Jack J, Head of Gaming Technology at GIANTX tries to answer the question for Sheep Esports
On Tuesday, November 25, 2025, Elon Musk announced that X’s AI, Grok, will be taking on the challenge of beating “the best human team” at League of Legends in 2026. Not only that, but it would attempt to do so under two constraints: Can only look at the monitor with a camera, seeing no more than what a person with 20/20 vision would see ; Reaction latency and click rate no faster than human. This invites two questions. First, how likely is that to happen? And secondly, what are the implications on regular esports if it does?
In this article, Jack J, Head of Gaming Technology at GIANTX, and founder of the club League of Legends AI Coach, ITERO.GG, tries to answer these questions for Sheep Esports. He's been working in AI for many years, with a focus on its implementation in esports and competitive gaming.
Can AI Beat Humans at Games?
The simple answer is; yes. In fact, they’ve been doing so since as early as 1997, after IBM’s DeepBlue beat the World Chess Champion, Garry Kasparov. A more modern example, and a far better equivalent to LoL, was in 2019 when OpenAI’s Five defeated the DOTA2 World Champions, OG.
So yes, almost certainly it would be possible for an AI to beat the best team in world at League of Legends. In that sense, Elon’s challenge is six years too late to the AI vs. Human debate. What makes it interesting, however is whether Grok can do it, and whether it can do it with the additional constraints laid out in his tweet.
But can Grok do it?
To unpack that first part, we need to first understand how these human-beating AI systems are usually built. They have typically been trained using “Reinforcement Learning”, which, to keep things simple, are built by having the model repeat tasks again and again until it stops getting any better at doing them. The important part being the models are learning as they go.
Grok 5, as far as we’re aware, will be an evolution of its current form, a Large-Language Model (LLM), similar to ChatGPT, Gemini, or Claude. As of yet, none of these chat models have the ability to also do the Reinforcement Learning required to continuously improve. They can remember the context of your conversation, sure, but none of them fundamentally get better with every simultaneous conversation they’re having. Elon, however, has hinted that this will be a feature of Grok 5, which substantially improves its odds, if true.

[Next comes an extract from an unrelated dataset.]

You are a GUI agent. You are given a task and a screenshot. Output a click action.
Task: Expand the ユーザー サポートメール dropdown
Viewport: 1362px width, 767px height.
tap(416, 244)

Another complexity is that these previous models, such as the ones used in Chess, Poker or DOTA2, are built using bespoke architectures. They do one thing really well, and nothing else at all. Stockfish, the leading Chess AI, can’t play Poker, and it certainly can’t recommend a recipe or re-write an email. The benefit of being ultra-specialised isn’t just in performance, but in speed. It allows their architectures to be narrower, and so the right move is found far faster than if it was multi-purpose.
Therefore, the second challenge for Grok will be working out how a generalised chat model can take an image of League of Legends, interpret it, and compute the best action to take, all in the time it takes for a Malphite ultimate to land. Not to mention whilst maintaining it’s ability to respond to tweets about emerging political scandals, or recommendations for the best coffee spots in Berlin.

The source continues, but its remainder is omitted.